Ms Freeman also thinks that vitriol that the general public lobbed against Ms Heard was a "a bit of #MeToo backlash".
"'Believe women' seems a very long time ago when it comes to Amber Heard," she said.
Jury sides with Johnny Depp in libel case, awards him $10M
A jury sided Wednesday with Johnny Depp in his libel lawsuit against ex-wife Amber Heard, awarding the “Pirates of the Caribbean” actor more than $10 million and vindicating his allegations that Heard lied about Depp abusing her before and during their brief marriage, Associated Press reported.

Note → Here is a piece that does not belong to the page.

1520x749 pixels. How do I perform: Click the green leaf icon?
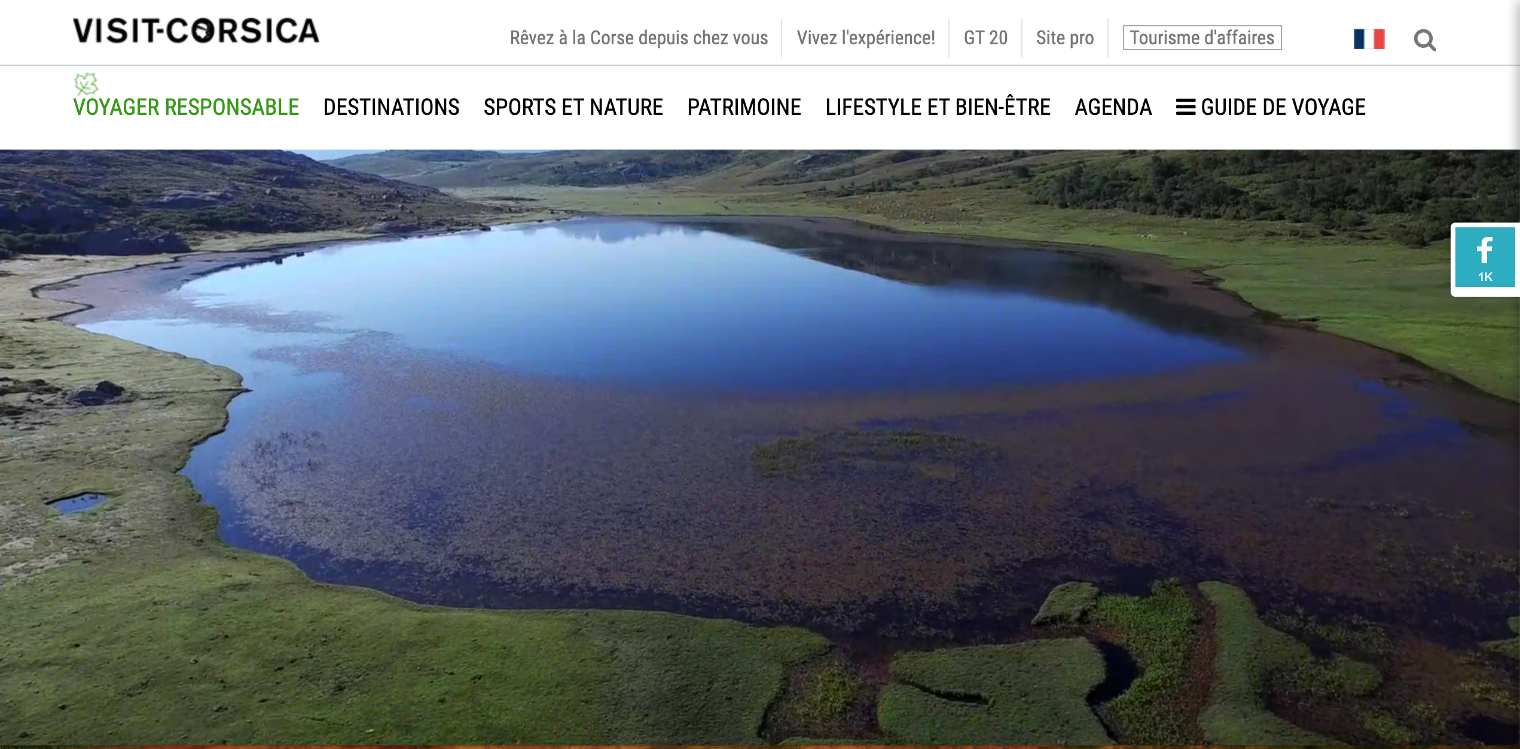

But in a split decision, the jury also found that Heard was defamed by one of Depp’s lawyers, who accused her of creating a detailed hoax that included roughing up the couple’s apartment to look worse for police. The jury awarded her $2 million.
The verdicts bring an end to a televised trial that Depp had hoped would help restore his reputation, though it turned into a spectacle that offered a window into a vicious marriage.
Heard, who was stoic in the courtroom as the verdict was read, said she was heartbroken.
“I’m even more disappointed with what this verdict means for other women. It’s a setback. It sets back the clock to a time when a woman who spoke up and spoke out could be publicly humiliated. It sets back the idea that violence against women is to be taken seriously,” she said in a statement posted on her Twitter account.
Depp, who was not in court Wednesday, said “the jury gave me my life back. I am truly humbled.”
“I hope that my quest to have the truth be told will have helped others, men or women, who have found themselves in my situation, and that those supporting them never give up,” he said in a statement posted to Instagram, according to Associated Press.
Depp sued Heard for libel in Fairfax County Circuit Court over a December 2018 op-ed she wrote in The Washington Post describing herself as “a public figure representing domestic abuse.” His lawyers said he was defamed by the article even though it never mentioned his name.
The jury found in Depp’s favor on all three of his claims relating to specific statements in the 2018 piece.
Throughout the proceedings, fans who were overwhelmingly on Depp’s side lined up overnight for coveted courtroom seats. Spectators who couldn’t get in gathered on the street to cheer Depp and jeer Heard whenever they appeared outside.
A crowd of about 200 people cheered when Depp’s lawyers came out after the verdict. “Johnny for president!” one man yelled repeatedly.
Greg McCandless, 51, a retired private detective from Reston, Virginia, stood outside the courthouse wearing a pirate hat and red head scarf, a nod to Depp’s famous role as Capt. Jack Sparrow in the “Pirates of the Caribbean” series.
“I do believe that there was defamation, and I do believe that it did hurt his career,” McCandless said. “I think the jury heard the evidence, and the verdict was just.”
In evaluating Heard’s counterclaims, jurors considered three statements by a lawyer for Depp who called her allegations a hoax. They found she was defamed by one of them, in which the lawyer claimed that she and friends “spilled a little wine and roughed the place up, got their stories straight,” and called police, Associated Press reported.
Sydni Porter, 30, drove an hour from her home in Maryland to show support for Heard. She said the verdict was disappointing, but not surprising, and sends a message to women that “as much evidence as you have (of abuse), it’s never going to be enough.”
The jury found Depp should receive $10 million in compensatory damages and $5 million in punitive damages, but the judge said state law caps punitive damages at $350,000, meaning Depp was awarded $10.35 million.